Suara kalkson yang keras dari jalan di sebelah taman membuyarkan suasana romantis yang menegangkan itu. Jovano dengan cepat melepaskan Tiara dan berdiri.
"Ya Tuhan ... apa yang kulakukan?" batin Jovano. Dia mundur beberapa meter, memandang Tiara sambil memegang kedua pipinya. Hampir saja. Hampir dia memberikan ciuman pada Tiara.
"Jo ..." Tiara berdiri. Wajahnya masih tampak tegang.
"Ini salah, Ra. Ini salah. Aku ga mau menyakiti kamu. Ga mau. Lebih baik kita pulang." Jovano mendapatkan kembali kesadarannya.
"Jojo ..." ulang Tiara. Jantungnya sudah melaju begitu rupa. Dia hampir berhasil mengikat Jovano.

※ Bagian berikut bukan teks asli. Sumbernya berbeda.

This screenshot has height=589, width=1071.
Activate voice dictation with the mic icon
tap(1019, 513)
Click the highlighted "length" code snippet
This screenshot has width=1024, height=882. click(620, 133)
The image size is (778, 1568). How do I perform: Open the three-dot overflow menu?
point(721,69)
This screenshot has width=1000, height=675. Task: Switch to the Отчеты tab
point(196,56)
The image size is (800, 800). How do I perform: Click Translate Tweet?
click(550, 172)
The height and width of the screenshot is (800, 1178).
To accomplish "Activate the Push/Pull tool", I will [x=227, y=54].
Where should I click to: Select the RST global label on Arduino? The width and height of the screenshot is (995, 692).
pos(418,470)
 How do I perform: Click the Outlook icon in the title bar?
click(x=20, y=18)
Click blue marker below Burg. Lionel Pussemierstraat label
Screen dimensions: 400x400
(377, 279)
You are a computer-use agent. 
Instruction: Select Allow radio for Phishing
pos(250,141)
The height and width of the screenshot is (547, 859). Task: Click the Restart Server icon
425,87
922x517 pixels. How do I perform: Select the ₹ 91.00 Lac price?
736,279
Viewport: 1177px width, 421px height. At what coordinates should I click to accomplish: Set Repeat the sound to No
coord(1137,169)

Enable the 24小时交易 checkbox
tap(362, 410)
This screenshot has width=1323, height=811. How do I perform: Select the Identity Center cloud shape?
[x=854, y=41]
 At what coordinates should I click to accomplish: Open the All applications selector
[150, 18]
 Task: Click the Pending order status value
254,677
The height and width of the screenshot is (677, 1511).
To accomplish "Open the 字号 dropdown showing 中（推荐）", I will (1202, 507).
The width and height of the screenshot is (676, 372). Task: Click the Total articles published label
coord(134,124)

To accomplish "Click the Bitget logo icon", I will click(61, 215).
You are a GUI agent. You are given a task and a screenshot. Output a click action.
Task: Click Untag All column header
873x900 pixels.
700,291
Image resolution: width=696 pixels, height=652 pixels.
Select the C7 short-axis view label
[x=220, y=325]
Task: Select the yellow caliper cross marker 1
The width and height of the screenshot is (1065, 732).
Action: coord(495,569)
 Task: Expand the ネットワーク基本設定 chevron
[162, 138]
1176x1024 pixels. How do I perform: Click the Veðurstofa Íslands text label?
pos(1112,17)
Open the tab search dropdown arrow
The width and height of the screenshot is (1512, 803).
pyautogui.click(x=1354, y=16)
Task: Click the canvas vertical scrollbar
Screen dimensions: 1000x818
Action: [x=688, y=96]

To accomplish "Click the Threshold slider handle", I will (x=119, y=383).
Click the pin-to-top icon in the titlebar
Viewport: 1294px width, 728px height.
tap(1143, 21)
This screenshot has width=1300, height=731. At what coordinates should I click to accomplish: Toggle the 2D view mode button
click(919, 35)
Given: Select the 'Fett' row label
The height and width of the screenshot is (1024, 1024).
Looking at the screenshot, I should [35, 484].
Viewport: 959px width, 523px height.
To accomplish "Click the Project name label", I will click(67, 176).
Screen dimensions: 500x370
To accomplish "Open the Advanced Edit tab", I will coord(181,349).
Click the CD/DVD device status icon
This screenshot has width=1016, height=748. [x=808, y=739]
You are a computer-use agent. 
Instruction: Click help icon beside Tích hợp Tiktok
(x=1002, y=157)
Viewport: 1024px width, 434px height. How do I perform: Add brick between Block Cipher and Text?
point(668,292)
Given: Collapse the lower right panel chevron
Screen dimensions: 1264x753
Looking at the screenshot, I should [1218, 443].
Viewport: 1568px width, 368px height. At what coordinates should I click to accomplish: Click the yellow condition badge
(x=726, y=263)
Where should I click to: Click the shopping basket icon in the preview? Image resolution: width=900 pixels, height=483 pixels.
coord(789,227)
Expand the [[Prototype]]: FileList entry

"Kamu adikku, buatku, kamu adaikku. Aku ga mau kamu terluka karena aku. Aku ga mau jadi orang yang ga tahu diri setelah semua yang kamu dan keluarga kamu lakukan padaku. Maaf,Ra, jangan paksa lagi. Ini salah." Jovano menatap Tiara dengan wajah memohon.
"Tapi, Jo ..."
"Pulang, kita pulang, sekarang." Jovano mendesak. Nada suaranya lebih tegas.
Tiara memutar badan dan berjalan dengan sangat kesal. Dia terus melangkah tanpa menoleh lagi pada Jovano. Jovano mengacak-acak rambutnya yang agak panjang dan berjalan mengikuti langkah Tiara. Tiara sama sekali tidak menengok Jovano. Dia langsung masuk ke mobil dan meninggalkan tempat itu.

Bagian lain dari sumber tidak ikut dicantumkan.